Estoy convencido de que muchas monjas en este país no hacen repostería porque les encante el dulce, sino porque no sólo les sirve para trabajar y tener algunos ingresos en el convento sino también porque, amasando, se encuentran con Dios.
En casa también he comprobado que hacer repostería con nuestros hijos es una actividad que, no sólo consigue que la familia disfrute de un momento de tranquilidad y entretenimiento, sino que, a la vez, hace crecer en los niños la convicción de que entre sus manos puede gestarse algo nuevo, algo propio, algo con sabor, con olor, con textura… y eso no deja de ser, en definitiva, una maravillosa experiencia vital que conviene ir teniendo desde la corta edad.
En una sociedad donde reina cierto histerismo tecnológico, creo que es bueno potenciar en la familia las actividades que cumplen dos requisitos: sirven para unir a la familia y hacerla compartir tiempo y, además, requieren trabajo manual, artesano. La cocina cumple estos dos requisitos y, si me apuráis, uno igual de importante para el desarrollo espiritual y creyente de todos: es una actividad integral, donde cuerpo y espíritu son realmente una sola cosa, como así debe ser, y donde la trascendencia de crear, de imaginar, de dar forma, de modelar, de amasar, de esperar, de hornear, de cocer, de atender, de remover… se junta con la corporeidad que rezuma por los cinco sentidos y que mancha, sabe, huele, suena y se ofrece ante nuestros ojos como un auténtico fruto del paraíso.
La cocina es un lugar de la casa ciertamente propicio para orar.
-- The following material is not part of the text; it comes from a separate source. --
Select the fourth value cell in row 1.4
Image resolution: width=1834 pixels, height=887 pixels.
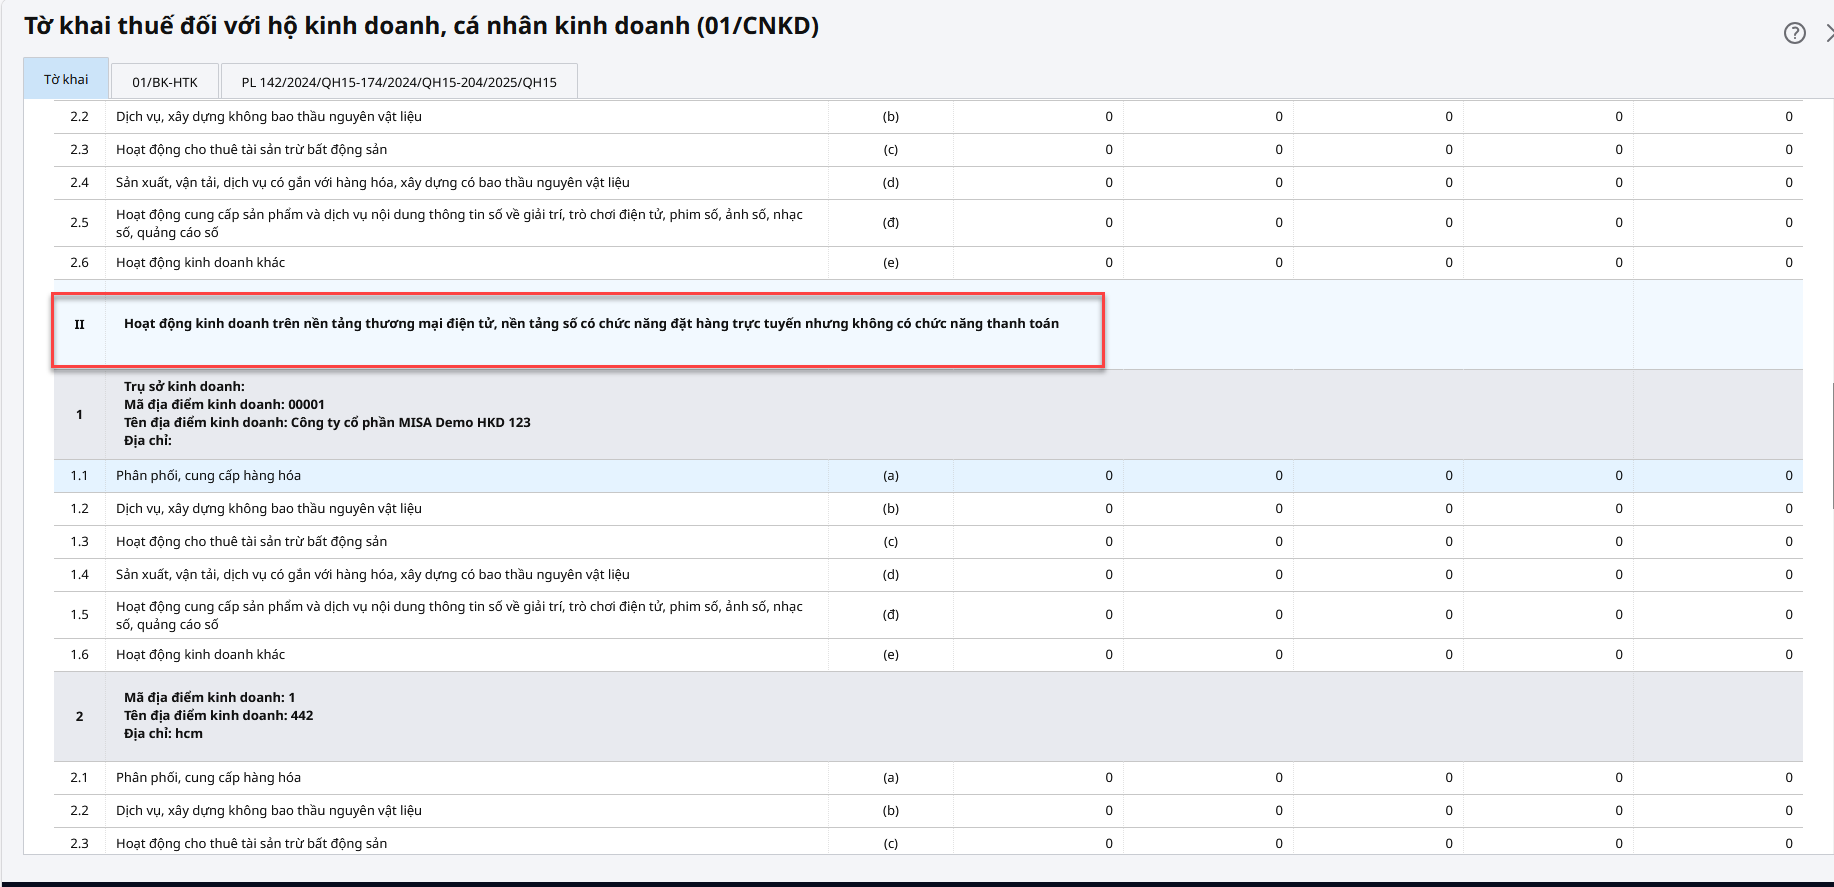tap(1548, 575)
La atención que requiere el propio proceso nos invita a recogernos, a mirarnos y a ir más allá, a encontrarnos con Otro. Jesús supo muy bien lo fácil que es llegar al corazón de las personas en lugares cotidianos donde se recoge agua, se prepara la mesa, se come, se cena y donde la vida se disfruta y se recibe, se derrama y se ofrece. No es casualidad que Jesús compartiera pozo, mesa, banquete, panes y peces con muchos a los que quiso descubrir la aromática misericordia de Dios Padre. No es casualidad.
Harina, agua, hojaldre, yogur, huevos, sal, azúcar… ingredientes a los que cada uno pondrá nombre y apellidos y con los que cada uno debe preparar su propia vida. Amasar, mezclar, integrar con fuerza, rebañando los bordes y las esquinas, con las manos a poder ser, pringándose y dejando que el propio hacer se apropie de uno. Calentar el horno y esperar a que dé fruto. Y mientras, pensar lo maravillosa que es la norma básica de todo cocinero: cocinar para otros, darlo todo sin condiciones, ser feliz con la felicidad del que va a probar bocado.